## RCM3720 Cryptography, Network and Computer Security

### Laboratory Class 8: Modes of Encryption

We will investigate the different modes of encryption using the Hill (matrix) cryptosystem. Start off by entering some matrices:
• M:=matrix([[15,9,21],[2,10,7],[16,11,12]])::Matrix ZMOD 26
• MI:=matrix([[7,17,19],[24,0,23],[12,25,10]])::Matrix ZMOD 26
Check that you've entered everything correctly with
• M*MI
Note that because the matrices were defined in terms of numbers mod 26, their product is automatically reduced mod 26. Now enter the following column vector:
• zero31:=matrix([[0],[0],[0]])::Matrix ZMOD 26
For this lab, rather than fiddling about with translations between letters and numbers, all our work will be done with numbers alone (in the range 0..25).

ECB

For electronic codebook mode, encryption is performed by multiplying each plaintext block by the matrix, and decryption by multiplying each ciphertext block by the inverse matrix:
```                  -1
C =M.P ,  P =M  C
i    i    i     i
```
where all arithmetic is performed mod 26.
• Start by entering a plaintext, which will be a list of column vectors:
• P:=[matrix([[3*i],[3*i+1],[3*i+2]]) for i in 0..7]
• and a list which will receive the ciphertext:
• C:=[zero31 for i in 1..8]
• and encrypt it:
• for i in 1..8 repeat C.i:=M*P.i
• Now decrypt (first make an empty list D):
• D:=[zero31 for i in 1..8]
• for i in 1..8 repeat D.i:=MI*C.i
• If all has worked out, the list D should be the same plaintext you obtained earlier.
• Now change one value in the plaintext:
• Q:=P
• Q.3:=matrix([[6],[19],[8]])
• Now encrypt the new plaintext Q to a ciphertext E. How does this ciphertext differ from the ciphertext C obtained from P?
• Check that you can decrypt E to obtain Q.

CBC

For cipherblock chaining mode, the encryption formula for the Hill cryptosystem is
```   C =M(P +C   )
i    i  i-1
```
and decryption is
```       -1
P =M  C -C
i     i  i-1
```
• To enable us to use these formulas, we shall first add an extra column to the front of P and C:
• P:=append([zero31],P)
• C:=append([zero31],C)
• And we need to create a initialization vector:
• IV:=matrix([[random(26)] for i in 1..3])
• Now for encryption:
• C.1:=IV
• for i in 2..9 repeat C.i:=M*(P.i+C.(i-1))
• Let's try to decrypt the ciphertext, using the CBC formula:
• D:=[zero31 for i in 1..9]
• for i in 2..9 repeat D.i:=MI*(C.i)-C.(i-1)
• Did it work out?
• As before, change one value in the plaintext:
• Q:=P
• Q.4:=matrix([[6],[19],[8]])
• Now encrypt Q to E following the procedure outlined above.
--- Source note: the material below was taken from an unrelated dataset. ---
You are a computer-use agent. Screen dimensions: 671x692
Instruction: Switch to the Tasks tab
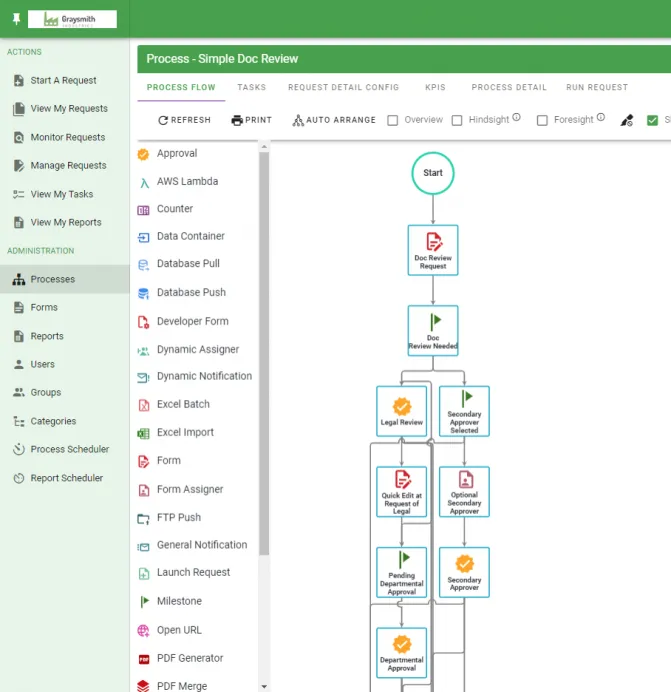[252, 88]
Compare E with C--- how much difference is there? How does this difference compare with the differences of ciphertexts obtained with ECB?
• Just to make sure you can do it, decrypt E and make sure you end up with a list equal to Q.

OFB

Output feedback mode works by creating a key stream, and then adding it to the plaintext to obtain the ciphertext. With the Hill system, and an initialization vector IV:
```   k =IV,   k =Mk
1        i   i-1
```
and then
```   c =p +k
i  i  i
```
• First, the key stream:
• K:=[zero31 for i in 1..9]
• K.1:=IV
• for i in 2..9 repeat K.i:=M*K.(i-1)
• and next the encryption:
• for i in 2..9 repeat C.i:=K.i+P.i
• What is the formula for decryption? Apply it to your ciphertext C.